● KUTIPAN SUMBER:
Belakangan, Oktober di tahun yang sama, kekonyolan itu diralat. Tapi, dalam suratnya, Kepala Direktorat Pidana MA, Moegihardjo, ternyata hanya melempar bola ke lembaga penuntut. Ia sekadar menyarankan supaya Abdullah melaporkan saja nasibnya ke kejaksaan setempat.
Jalan pun buntu. Kejaksaan Negeri Lhokseumawe angkat tangan dengan alasan situasi keamanan di Aceh tak memungkinkan. Timsar lalu mengadu ke Kejaksaan Agung pada Desember. Ketika itu yang menjabat Jaksa Agung Muda Pidana Umum adalah M.A. Rachman, yang kini menjadi Jaksa Agung.
Baru tiga bulan kemudian surat itu mendapat balasan. Direktur Upaya Hukum, Eksekusi, dan Eksaminasi, Faizal Daulay, berkirim surat ke Kejaksaan Tinggi Nanggroe Aceh Darussalam, minta supaya kasus itu dilaporkan secara menyeluruh. Dan "hebatnya", masih dengan perihal yang sama, baru sembilan bulan setelahnya kejaksaan tinggi melayangkan surat ke Kejaksaan Negeri Lhokseumawe.
Kini bola kembali dioper ke Mahkamah Agung. Kata Kepala Seksi Pidana Umum Kejaksaan Lhokseumawe, Riza Fahdeli, "Saya kira Jaksa Agung akan melaporkan masalah ini ke Mahkamah Agung. Kami sedang menunggu fatwa MA karena kasus ini butuh terobosan hukum."
Kuncinya memang ada di Mahkamah Agung, demikian kata Ketua Komisi Hukum Nasional, J.E. Sahetapy. Untuk mendorongnya, anggota Dewan dari PDIP ini berjanji, "akan segera mengadakan rapat di Komisi untuk menindaklanjuti masalah ini."
Ketika ditanya perkembangan kasus Abdullah, Ketua Mahkamah Agung sendiri, Bagir Manan, cuma geleng-geleng kepala. Ia mengaku heran lagi terkejut karena sampai akhir pekan kemarin, meski telah dia minta, belum sehelai pun laporan dari pengadilan Aceh yang masuk ke mejanya.
Menurut dia, masih banyak jalan menuju pembebasan Abdullah. Salah satunya, pihak keluarga, kejaksaan, polisi, atau pengadilan bisa mengajukan surat kepada Ketua Mahkamah Agung, menyatakan Abdullah tak bersalah. Berdasarkan itu, Ketua MA dapat memerintahkan supaya perkaranya diperiksa ulang dan meminta yang bersangkutan dibebaskan dulu dari bui. Supaya kebenaran dan keadilan bisa ditegakkan, buat Bagir, bahkan mengajukan PK untuk kedua kalinya pun tak diharamkan.

● TINDAKAN YANG DIPERLUKAN:
1. Ubahlah bagian teks tentang kasus Abdullah yang dimulai dengan kata-kata "Ketika ditanya perkembangan" dan berakhir dengan "pun tak diharamkan.", lalu ganti "Ketua Mahkamah Agung" dengan "Ketua MA".
2. Tentukan apakah setiap pernyataan berikut sesuai dengan teks tentang kasus Abdullah. Jawab ya atau tidak, lalu kutip kata-kata teks yang menjadi penentunya: (a) Kejaksaan Negeri Lhokseumawe tidak menangani kasus itu dengan alasan situasi keamanan di Aceh; (b) surat Timsar ke Kejaksaan Agung dibalas satu bulan kemudian; (c) Bagir Manan sudah menerima laporan dari pengadilan Aceh.
3. Teruskan teks tentang kasus Abdullah mulai dari kalimat terakhirnya.

● ISI DATASET:
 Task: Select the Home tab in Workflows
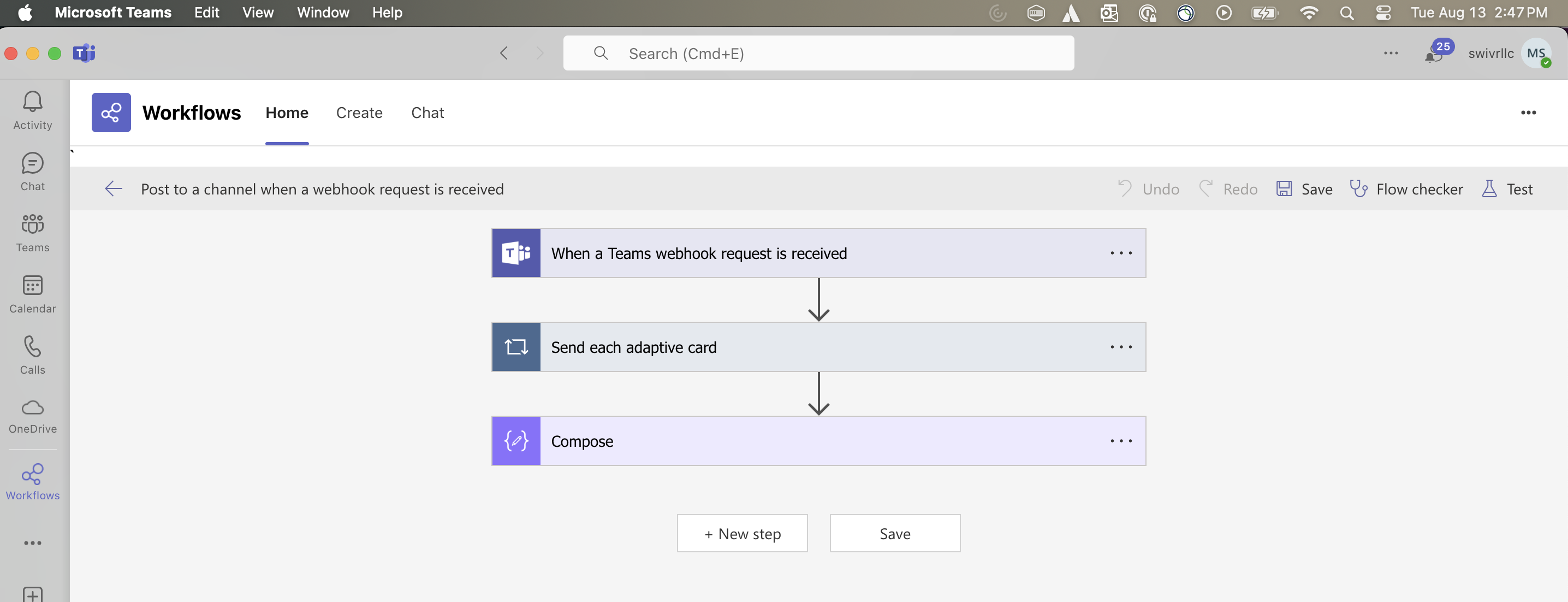(287, 112)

● HASIL TUGAS:
1.
Ketika ditanya perkembangan kasus Abdullah, Ketua MA sendiri, Bagir Manan, cuma geleng-geleng kepala. Ia mengaku heran lagi terkejut karena sampai akhir pekan kemarin, meski telah dia minta, belum sehelai pun laporan dari pengadilan Aceh yang masuk ke mejanya.
Menurut dia, masih banyak jalan menuju pembebasan Abdullah. Salah satunya, pihak keluarga, kejaksaan, polisi, atau pengadilan bisa mengajukan surat kepada Ketua MA, menyatakan Abdullah tak bersalah. Berdasarkan itu, Ketua MA dapat memerintahkan supaya perkaranya diperiksa ulang dan meminta yang bersangkutan dibebaskan dulu dari bui. Supaya kebenaran dan keadilan bisa ditegakkan, buat Bagir, bahkan mengajukan PK untuk kedua kalinya pun tak diharamkan.

2.
(a) Ya: "Kejaksaan Negeri Lhokseumawe angkat tangan dengan alasan situasi keamanan di Aceh tak memungkinkan."
(b) Tidak: "Baru tiga bulan kemudian surat itu mendapat balasan."
(c) Tidak: "belum sehelai pun laporan dari pengadilan Aceh yang masuk ke mejanya."

3.
Tapi, ketika diberi tahu bahwa telah berkali-kali dan sudah ke segala penjuru?termasuk ke MA?Abdullah berkirim surat dan tak juga serius ditanggapi, Bagir pun terhenyak. Dan inilah janjinya: "Kalau begitu, dari laporan TEMPO, saya akan langsung berkirim surat kepada Menteri Kehakiman untuk membebaskan Abdullah, tak perlu menunggu laporan dari bawah. Jika tak bersalah, dia (Abdullah) juga bisa menuntut negara atas kerugian yang telah dideritanya di penjara selama bertahun-tahun."
Karaniya Dharmasaputra, Nezar Patria, Rommy Fibri, Zainal Bakri (Lhokseumawe), Bambang Soedjiartono (Medan)
--------------------------------------------------------------------------------
Yang Berkelok ke Udara Bebas dan yang Meringkuk di Sangkar
16-17 Mei 1989
Heriana Syuhada diculik dan dibunuh Syaiful Bahri.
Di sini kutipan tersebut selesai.